# [TASK LIST]
1. In the Obama budget post, what does the Financial Times calculate this year's deficit will quadruple to?
2. Resume the Obama budget post from where it stops, adding one paragraph in the same voice.

EXERCISE PASSAGE Block Start

Obama Sticks a Fork in Reaganomics

Obama Sticks a Fork in Reaganomics


Posted Friday, February 27, 2009 - 4:10am

Let the debating begin. President Obama unveiled his inaugural budget on Thursday, a plan that calls for raising taxes for the wealthy and lowering them for the middle class. It includes spending cuts in agriculture, a new energy tax, oh, and another $250 billion provision for ailing banks. It comes at a cost. The Financial Times calculates Obama's 10-year budget outline showed this year’s deficit quadrupling to $1.75 trillion.

EXERCISE PASSAGE Block End
RECORD EXCERPTS Block Start

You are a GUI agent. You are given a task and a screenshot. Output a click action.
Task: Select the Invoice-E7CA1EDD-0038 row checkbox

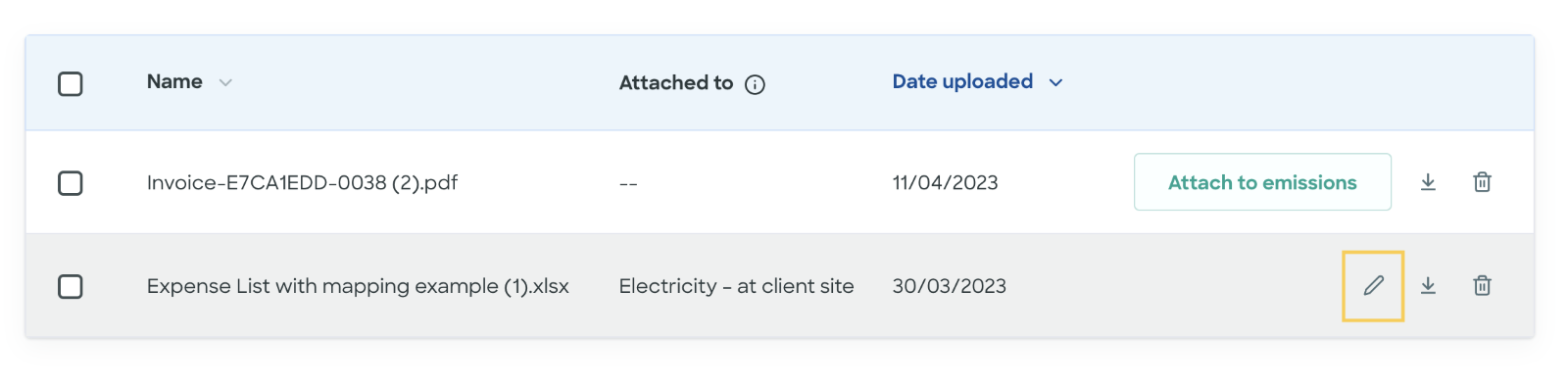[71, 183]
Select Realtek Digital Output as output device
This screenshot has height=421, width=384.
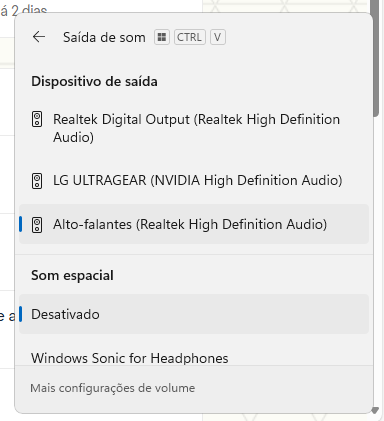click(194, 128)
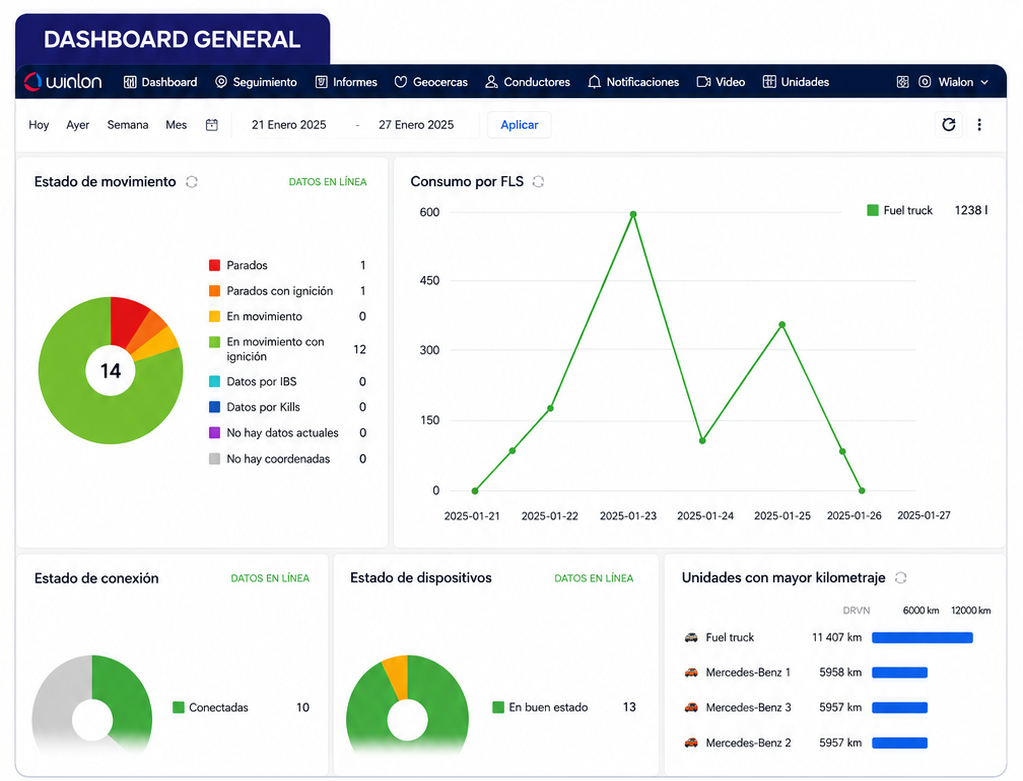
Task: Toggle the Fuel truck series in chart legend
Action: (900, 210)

RECORD EXCERPTS Block End
RECORD EXCERPTS Block Start

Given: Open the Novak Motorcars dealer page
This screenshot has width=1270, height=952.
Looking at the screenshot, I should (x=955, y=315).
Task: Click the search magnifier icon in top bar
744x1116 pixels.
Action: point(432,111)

RECORD EXCERPTS Block End
RECORD EXCERPTS Block Start

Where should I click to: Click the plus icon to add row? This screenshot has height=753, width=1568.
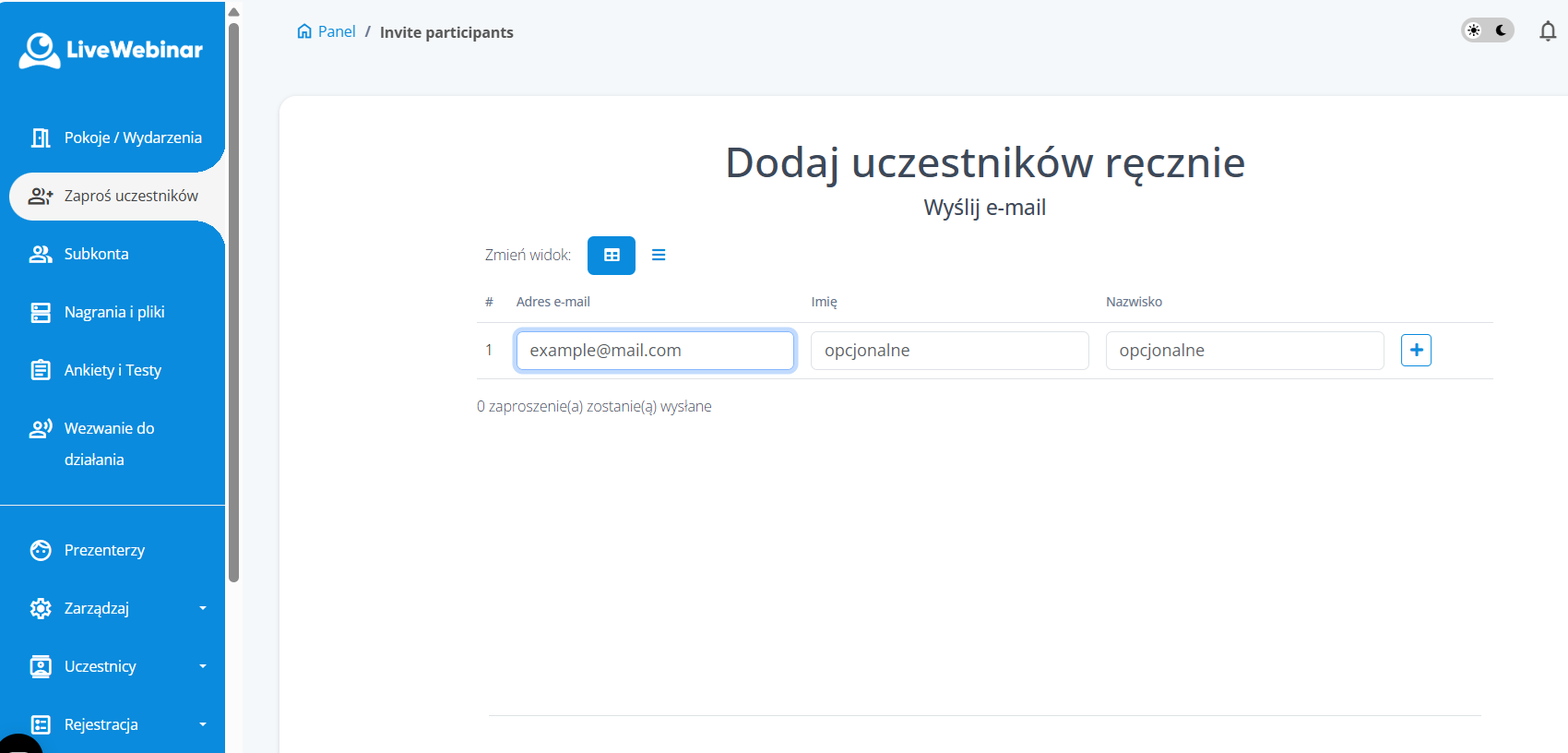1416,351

RECORD EXCERPTS Block End

# [EXERCISE RESPONSES]
1. $1.75 trillion.

2.
The New York Times hailed the Obama budget as a radical bid to sweep away Reagan-era dogma. The budget, the newspaper said, "would sharply raise taxes on the rich, beyond where Bill Clinton had raised them. It would reduce taxes for everyone else, to a lower point than they were under either Mr. Clinton or George W. Bush. And it would lay the groundwork for sweeping changes in health care and education, among other areas." The Wall Street Journal is less effusive. It points out that even some Democrats are questioning the scope of the Obama budget. Their grievances include cuts to agriculture and favored projects and yet more aid for banks. Still, this budget may just breeze through. "Democrats may have an easier time passing the budget than other legislation because, under Senate rules, the key steps in the budget process can't be filibustered, and Democrats have significant majorities in both chambers of Congress," the WSJ writes.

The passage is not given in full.